Written by Sammy Abdo
The focus on mental health in sports has increased over the past several years on all levels, from the professional ranks to youth athletics. However, there is still a growing need for resources and facilities serving people and families who deal with mental health. 1.2 million young Canadians struggle with mental health issues such as anxiety disorder, bipolar disorder, depression and addiction and thirty percent of Ontario families are caring for at least one youth with mental illness and/or addiction.
One such service in the GTA is the Family Navigation Project at Sunnybrook, which connects families of youth with mental illness or addiction with clinically-trained navigators. RBC’s Race for the Kids event will provide funding for the project, which has raised $9.6 million since 2013. The annual event takes place on Saturday, September 15, 2018 where thousands of people will run, walk or stroll in their choice of walk or run ranging from 5 to 15K.
Travis Geritts, Canadian freestyle skier, who participated in the 2014 Olympics, has been a huge advocate for mental health in sports. He spoke with the Bay Street Bull about the event, his battle with bipolar disorder and lifting the stigma that surrounds mental health in sports.
Q :Do you want to start with talking about your personal experiences with mental health?
For as long as I can remember, I had been experiencing symptoms of mental illness. Even through childhood, at 12 years old I knew that something was just a little bit off. Not to say that mental health is a negative [experience] where it’s not O.K. to work through stuff like that, but I was probably 14 or 15 years old when I went to the doctor to ask “what was going on?” It was always through that uncertainty of “what is going on in the back, why do I feel like this?” I had passion and ambition but I couldn’t find the energy to go do the things that I loved.
Q: Why do you think so many athletes struggle with mental health?

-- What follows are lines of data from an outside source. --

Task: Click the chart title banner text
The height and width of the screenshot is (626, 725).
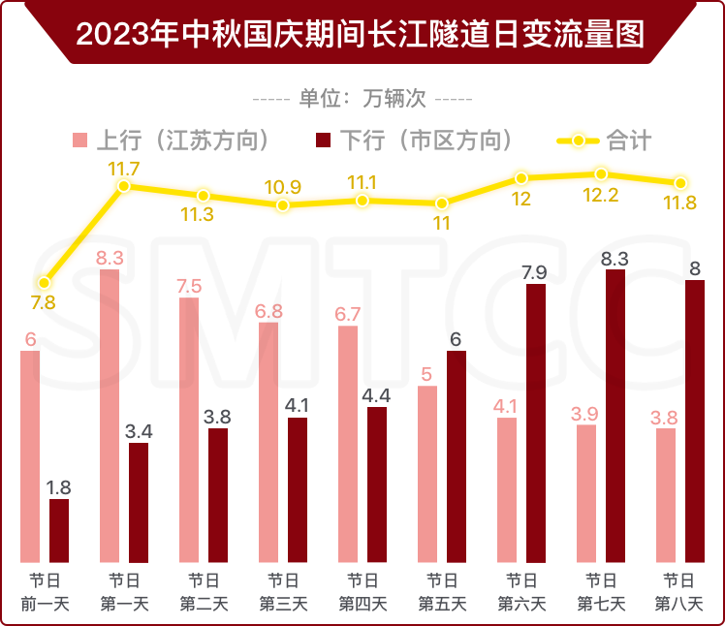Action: tap(361, 35)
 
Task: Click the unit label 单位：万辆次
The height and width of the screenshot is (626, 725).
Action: tap(362, 99)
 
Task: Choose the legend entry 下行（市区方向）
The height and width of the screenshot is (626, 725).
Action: tap(407, 141)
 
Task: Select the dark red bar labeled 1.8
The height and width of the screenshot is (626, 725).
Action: tap(59, 530)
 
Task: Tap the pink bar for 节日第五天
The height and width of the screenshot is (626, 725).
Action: tap(427, 474)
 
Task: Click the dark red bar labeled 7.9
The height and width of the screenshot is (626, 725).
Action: tap(536, 423)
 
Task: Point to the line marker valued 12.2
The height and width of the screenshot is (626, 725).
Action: tap(601, 174)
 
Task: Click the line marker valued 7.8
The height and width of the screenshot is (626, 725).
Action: tap(44, 282)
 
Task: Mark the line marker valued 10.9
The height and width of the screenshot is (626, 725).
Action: tap(282, 205)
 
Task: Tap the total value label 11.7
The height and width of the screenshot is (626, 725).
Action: tap(123, 169)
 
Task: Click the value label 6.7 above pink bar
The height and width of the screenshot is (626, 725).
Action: tap(348, 314)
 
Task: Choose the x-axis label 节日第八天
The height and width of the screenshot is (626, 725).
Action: tap(679, 592)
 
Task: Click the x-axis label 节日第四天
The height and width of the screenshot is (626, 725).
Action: tap(362, 592)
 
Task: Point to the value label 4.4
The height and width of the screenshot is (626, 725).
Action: tap(377, 394)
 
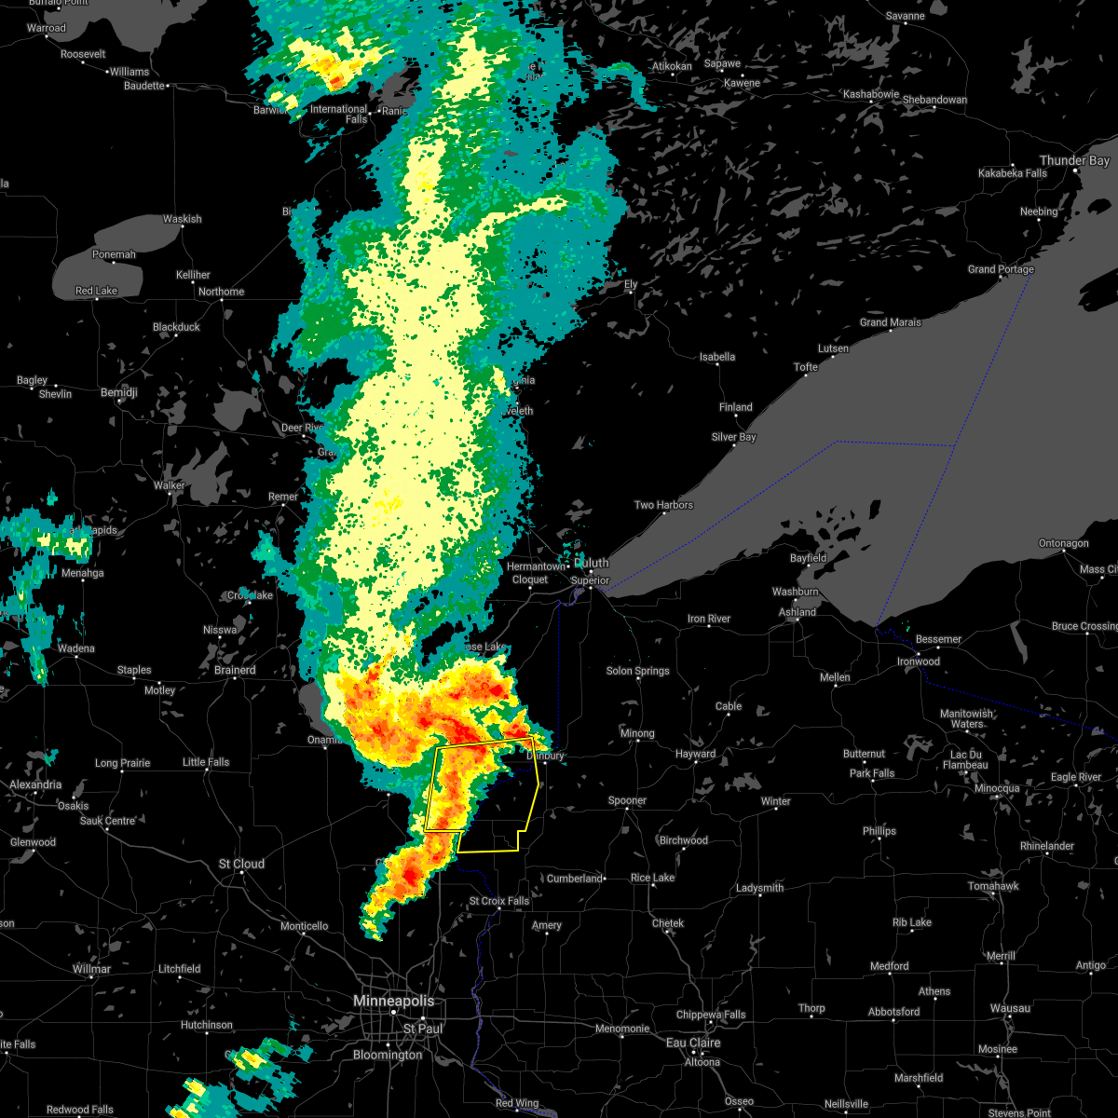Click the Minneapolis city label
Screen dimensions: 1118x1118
coord(393,1001)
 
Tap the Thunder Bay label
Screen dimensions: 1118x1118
coord(1074,161)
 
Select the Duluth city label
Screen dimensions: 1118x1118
coord(592,563)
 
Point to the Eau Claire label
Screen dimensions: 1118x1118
coord(693,1043)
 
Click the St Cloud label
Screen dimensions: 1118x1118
coord(241,865)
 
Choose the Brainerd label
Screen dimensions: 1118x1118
coord(235,670)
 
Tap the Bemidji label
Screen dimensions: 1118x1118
coord(118,393)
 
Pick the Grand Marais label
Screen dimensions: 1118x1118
coord(890,322)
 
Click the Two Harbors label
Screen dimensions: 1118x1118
coord(663,505)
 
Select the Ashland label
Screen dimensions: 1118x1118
coord(798,612)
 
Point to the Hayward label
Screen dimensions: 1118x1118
coord(695,754)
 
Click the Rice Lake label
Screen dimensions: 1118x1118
coord(652,878)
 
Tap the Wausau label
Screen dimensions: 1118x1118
coord(1010,1008)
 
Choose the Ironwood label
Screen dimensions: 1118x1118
coord(919,661)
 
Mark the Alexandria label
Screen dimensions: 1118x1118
coord(35,785)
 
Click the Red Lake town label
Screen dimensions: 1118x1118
coord(96,291)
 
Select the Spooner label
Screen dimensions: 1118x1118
coord(627,800)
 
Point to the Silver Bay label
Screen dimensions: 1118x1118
coord(733,437)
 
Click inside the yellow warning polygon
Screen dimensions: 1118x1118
coord(494,801)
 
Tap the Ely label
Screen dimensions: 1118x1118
coord(631,284)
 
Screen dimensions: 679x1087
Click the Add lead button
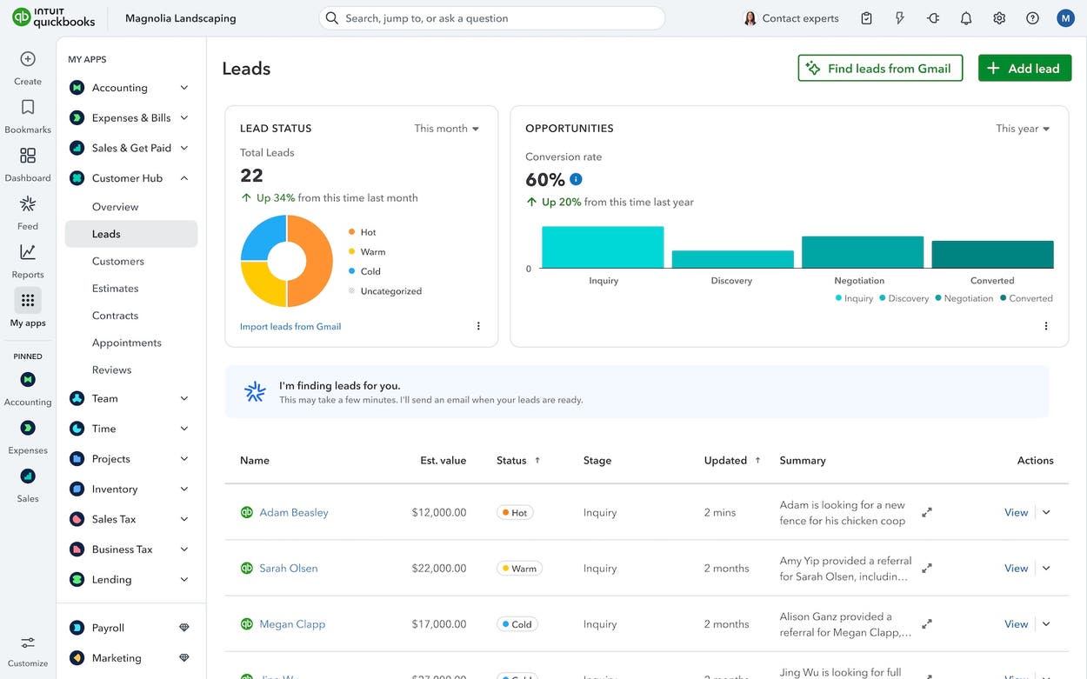pos(1024,68)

I think there’s a really big stigma in sport with mental health. If athletes really do admit to ourselves that we have mental illnesses, then it’s almost as if we don’t have that same podium potential in the back of our minds. I think all of us have been affected either directly or indirectly by mental health. I find that through working with the right resources, people, and support systems you can finally tap into your mental capacity. By getting healthy, you can then achieve your dreams and goals in sport, but it comes with that stigma and that weakness.
Q: Generally speaking, what do you think Canada is not getting right in terms of mental health right now?
We’re getting a lot of things right. We have so many great friends and organizations that are out there helping support mental health, and specifically youth mental health. That’s the next generation of people that are affected by mental health. So, the RBC Race for the Kids event in support of Sunnybrook’s Family Navigation Project is an amazing example of how Canada is getting stuff right in regards to mental health. I think we’re far beyond other countries in certain respects. We have a long way to go – don’t get me wrong – but we’re heading in that right direction where we’re targeting youth and the family dynamic first to not just prevent, but to maintain and support and improve the lives of so many individuals in our communities.
Q: What are some steps that we can take as a society to better educate ourselves about mental health?
That whole balancing act that we talk about in sport, the business world and life in general is the key to creating a positive and healthy life. Whether it’s staying in education, excelling in sport or speaking out to kids.
I think we can go into any conversation or any scenario in life with an open mind, and learn from each individual’s experience. So, for example I experience symptoms of mental health very differently than someone else who may be experiencing very similar symptoms. It’s just understanding that it is subjective and it is always a constant learning period. Through knowledge, information, resources, and the help of professionals, we can all get the help we need and learn from what others have been through.